US discloses Israel’s top-secret military base outraging Tel-Aviv

  Published time: June 04, 2013 19:17      Edited time: June 04, 2013 21:05                                                                            

An Arrow II battery, a U.S.-backed Israeli missile shield, is seen at Palmachim base, south of Tel Aviv May 29, 2013.(Reuters / Amir Cohen)

An Arrow II battery, a U.S.-backed Israeli missile shield, is seen at Palmachim base, south of Tel Aviv May 29, 2013.(Reuters / Amir Cohen)

The US government has inadvertently revealed the details of a top-secret Israeli missile base in published bid requests, leaving military officials in Tel-Aviv in the state of shock.

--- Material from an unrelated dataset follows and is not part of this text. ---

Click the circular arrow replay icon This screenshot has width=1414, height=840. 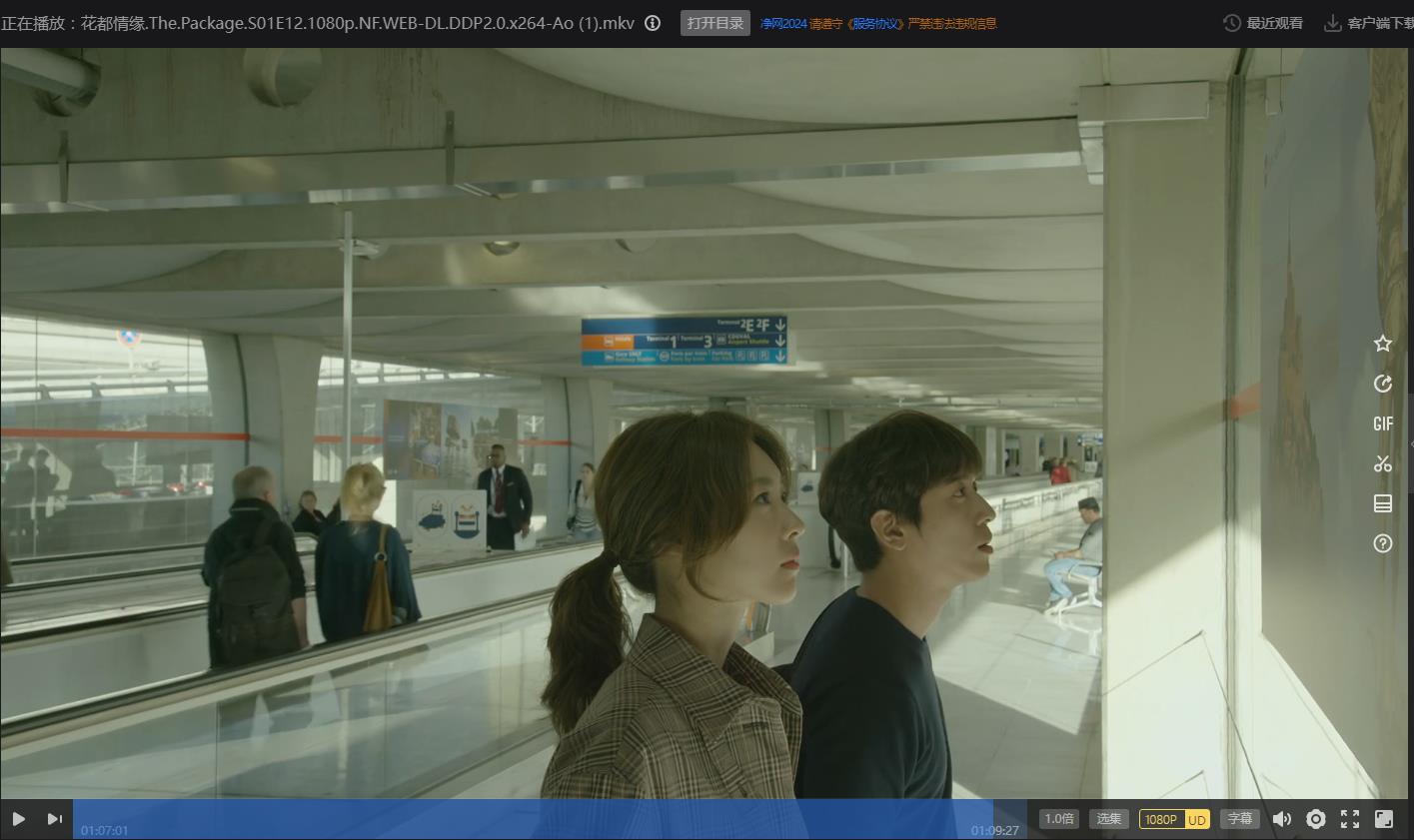point(1383,384)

Israel has turned to the US government with its plans to build a  state-of-the-art facility to host the new ballistic-missile  defense system, the Arrow 3, McClatchy’s Washington Bureau  reports.
In accordance with its usual procedure, the US Defense Department  has published the details of the $25 million project on a federal  business opportunities website so that contractors could bid on  it.
Over 1,000 pages of specifications included a thorough  description of the future base from the depth of the underground  complex to building materials to be used in construction.
The information on the facility at Tel Shahar is classified in  Israel, with the local military even refusing to officially  confirm its location between the cities of Jerusalem and Ashdod.
“If an enemy of Israel wanted to launch an attack against a  facility, this would give him an easy how-to guide. This type of  information is closely guarded and its release can jeopardize the  entire facility,” an unnamed Israeli military official  commented, refusing to say if the plans for the base will be  altered as a result of the disclosure.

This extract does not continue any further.